The dueling goals of Natalie Wood: What Remains Behind ultimately seem at odds. The doc’s initial aim to refocus Wood’s story on her life is marred by the insistence of discussing her death throughout. The first act offers a pretty standard—albeit rushed—biography. By minute 34, it mentions the deadly night on the Splendour, the yacht where Woods was last seen alive. The doc assumes you know the basics and won’t go into all the details. Instead, it’ll leap back again to Wood’s childhood, specifically her upbringing by a superstitious stage mom. Gregson Wagner will brush through the macabre legend that a fortuneteller had foretold the star’s death by warning Wood’s mother that her second child would have great fame but should be wary of “dark water.” As evidence Wood didn’t take this premonition seriously, there’s a peppering of photos of the star and her kids frolicking in a swimming pool. Gregson Wagner also notes her mother loved to swim and scoffs at her mother’s reported fear of dark water, saying, “I mean, who does like dark water?”

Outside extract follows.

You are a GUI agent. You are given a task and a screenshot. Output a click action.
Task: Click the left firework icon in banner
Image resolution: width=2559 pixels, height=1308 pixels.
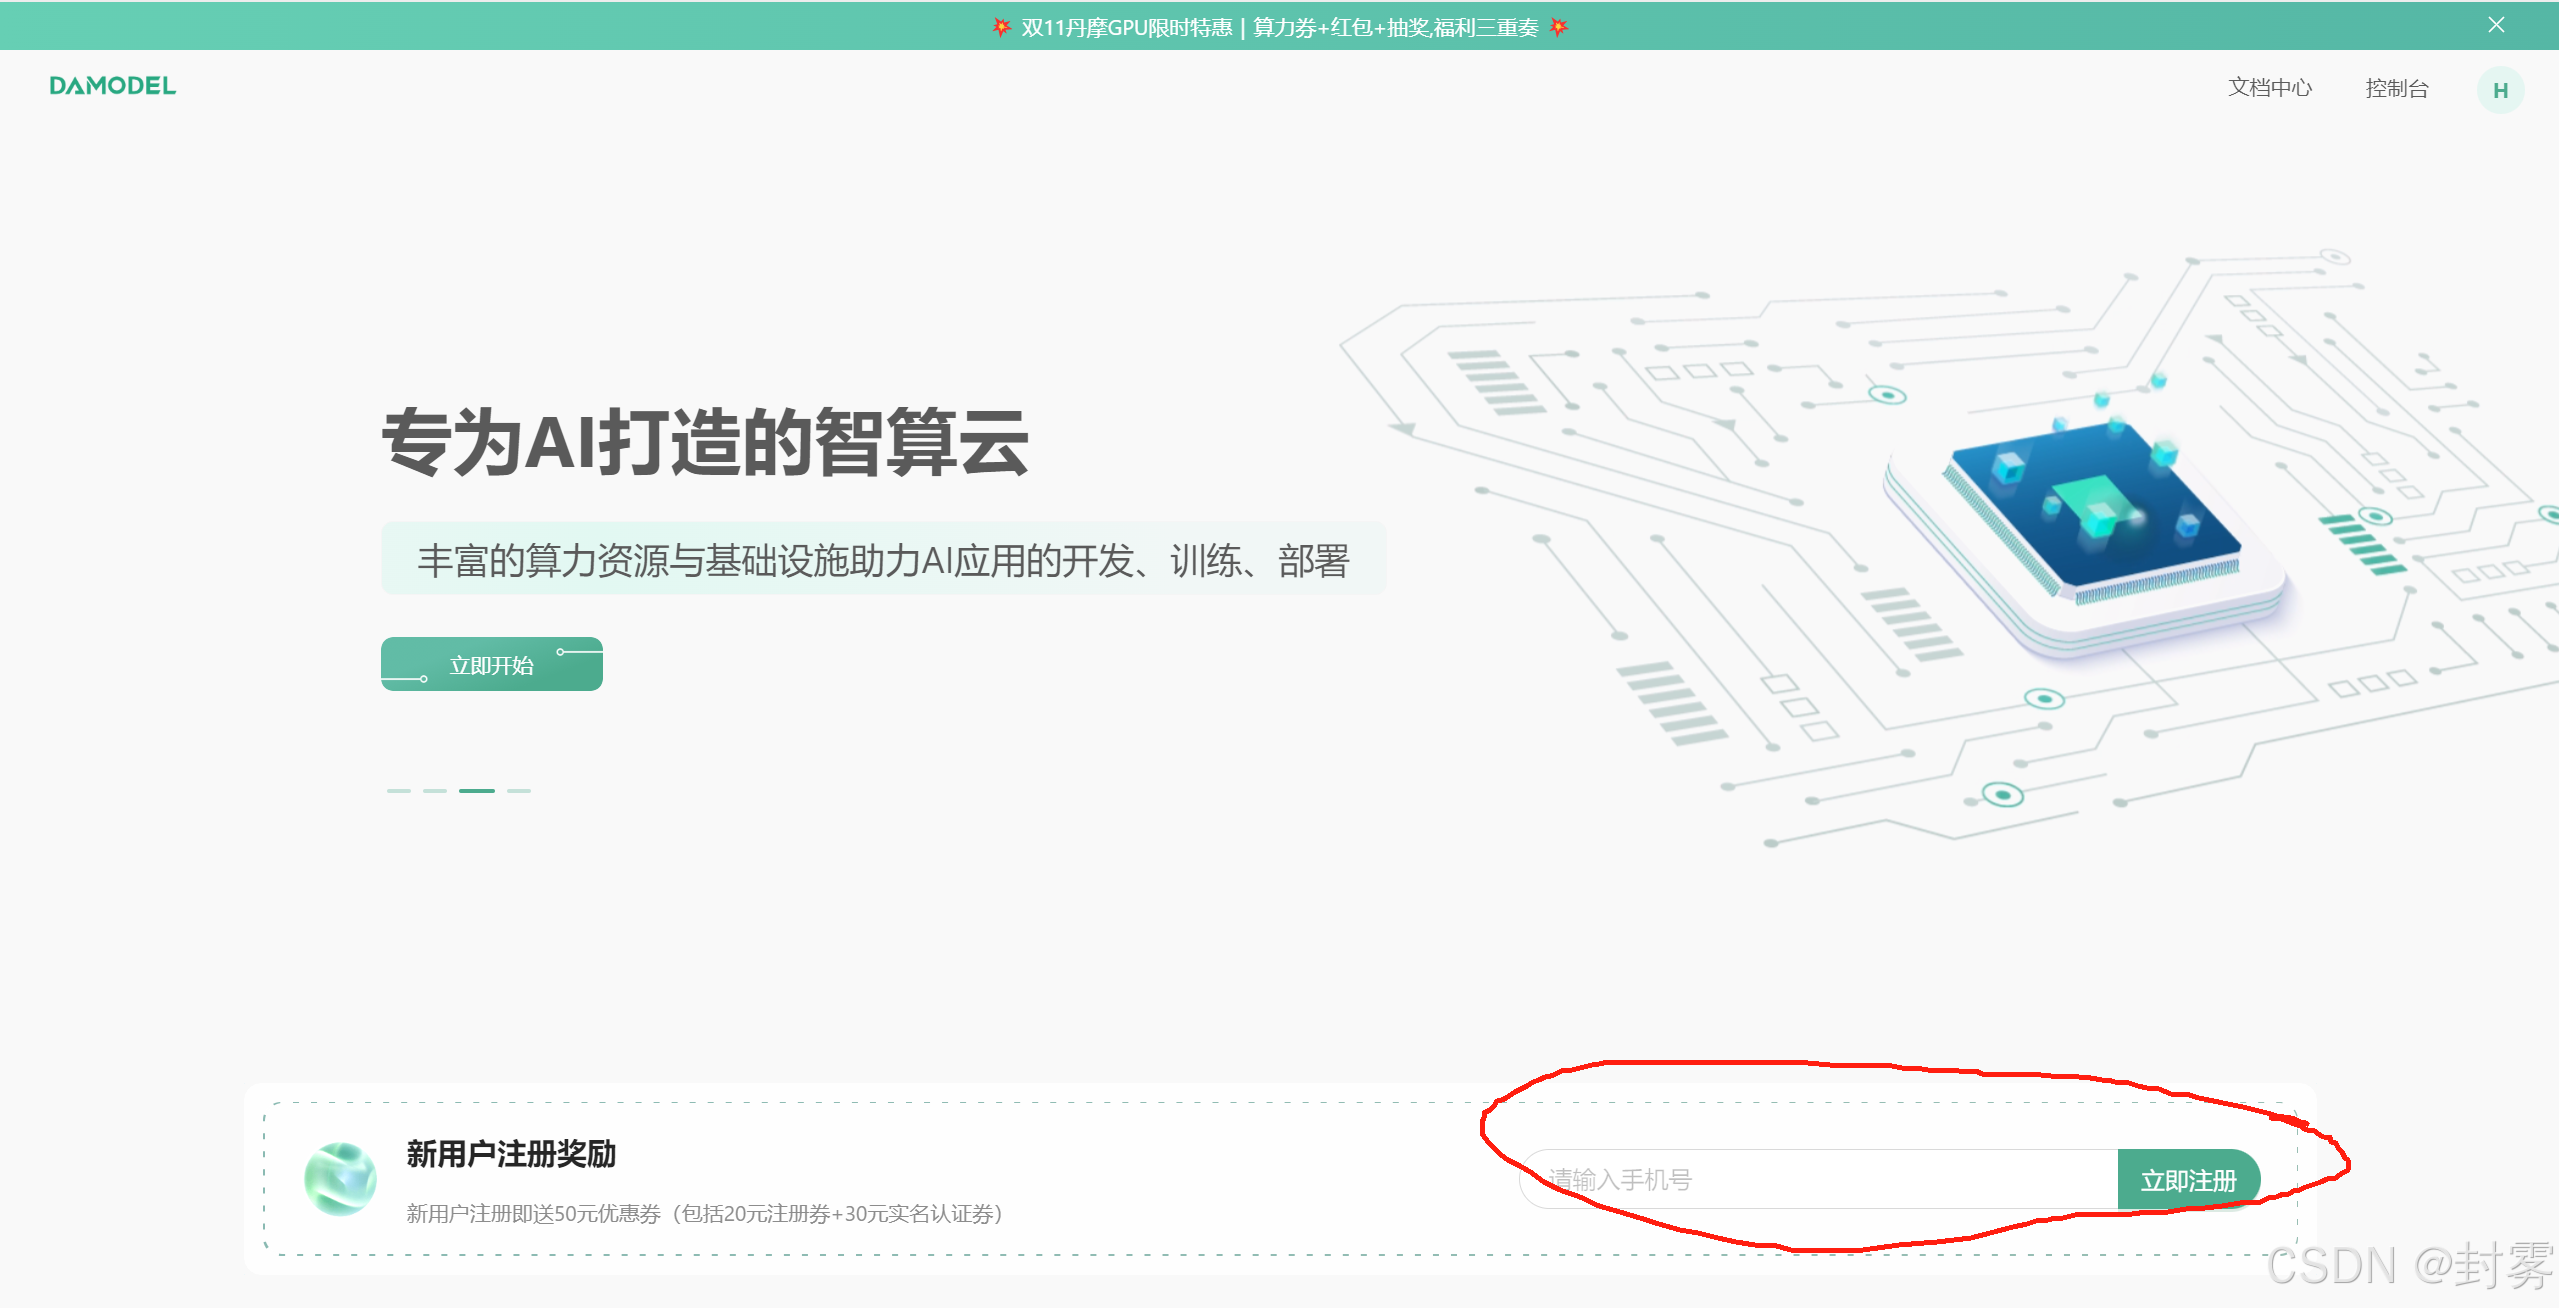click(x=1001, y=27)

The plotting of the doc becomes increasingly unfocused, feeling as if it’s retelling the first act with a darker edge that includes the deadly prediction, a casting couch confession, combatting sexism at the studio, mental breakdown, and marital problems. It feels less like Bouzereau is crafting a portrait of Wood as a complicated woman, and more like the documentarian didn’t trust his audience to stay interested without a scandalous edge. So, his film teases the death half-hour in, then lays on a bunch of tabloid-worthy bits before delivering the strange Gregson Wagner-on-Wagner interview.
I come again to this interview because it feels both intimate and performative. Much of the doc’s interviews are pretty standard: a talking head addresses unheard questions while looking slightly off-camera. Here and in the Crowley interview, Bouzereau cuts between an establishing shot of Gregson Wagner facing her subject in cozy scenarios, like across a kitchen table or in a living room. Their answers are not addressed to a director. Instead, they are delivered to the sympathetic face of Natalie Wood’s daughter. Their responses include words like “your mother,” while she refers to Wood as “Mommy.” As such, there’s an eerie air that we’re voyeurs spying in on a private conversation. But they know the cameras are there. So we are left to wonder how much of this intimacy is sincere and how much of it is as staged as the pristine, white living room where Wagner stoically recalls the night his wife went missing from their yacht.
All in all, Natalie Wood: What Remains Behind is a jarring watch, but likely not in a way it intends. It does complicate the image of Wood, revealing her insecurities and flaws with earnest empathy. However, this same complexity is barely extended to Wagner, who is chiefly portrayed as a saintly widowed father worn down by decades of false accusations. This may be the case, but the doc makes it so poorly you can’t help but wonder.
Natalie Wood: What Remains Behind premieres today at 9:00pm ET/PT, exclusively on HBO.